McDonald's points out, too, that it has already pledged to make all customer packaging from renewable, recycled, or certified sources by 2025, up from 50%. It will also institute recycling at all its restaurants by 2025, up from 10%.
Activists like an author Terry salute McDonald's moves, but at the same time, they say the losing ground on other fronts.
For instance, the current food industry trend of promoting home delivery also means more boxes and additional packaging. "The more progress we make, the more we fall behind," said Terry, based in Oakland, Calif.
"Things are beginning change, but the pace is still too slow," said Eric Goldstein, senior attorney for the Natural Resources Defense Council.
Pressure for change is building, however, forcing more food companies to talk about their efforts to be sustainable.

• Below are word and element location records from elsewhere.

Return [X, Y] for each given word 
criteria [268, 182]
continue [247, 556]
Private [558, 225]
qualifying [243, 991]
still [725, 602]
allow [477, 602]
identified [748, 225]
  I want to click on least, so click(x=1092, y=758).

Some 15% of global food and drink launches mentioned environmentally-friendly packaging in the 12 months leading up to May last year, up from 11% four years previously, according to the global market research firm Mintel.
While McDonad's wrestles with straws, other chains are taking action in different ways.
Besides groups, pressure to cut waste is also coming directly from consumers. In the U.S., 78% of adult food shoppers surveyed said brands should work to make packaging more environmentally responsible, Mintel said.
About a third of diners say they actively seek out restaurants that offer environmentally-friendly disposable packaging and avoid those that don't, found tracking firm Technomic. More than half say they're willing to pay more for environmentally-friendly packaging.
Other experts, however, have their doubts.
Tom O'Guinn, a University of Wisconsin expert on consumer behavior, said packaging issues aren't enough to sway diners' decisions on where to eat.
"The average American doesn't care lot about this," he said. "People don't want to sit there and think, 'Gee, this is a slight improvement in packaging.'"
But Terry, who says she has weaned herself down to consumption of about two pounds of plastic a year, said any progress is good -- even if it's just about straws.
"We are not going to solve this problem all at once," she said.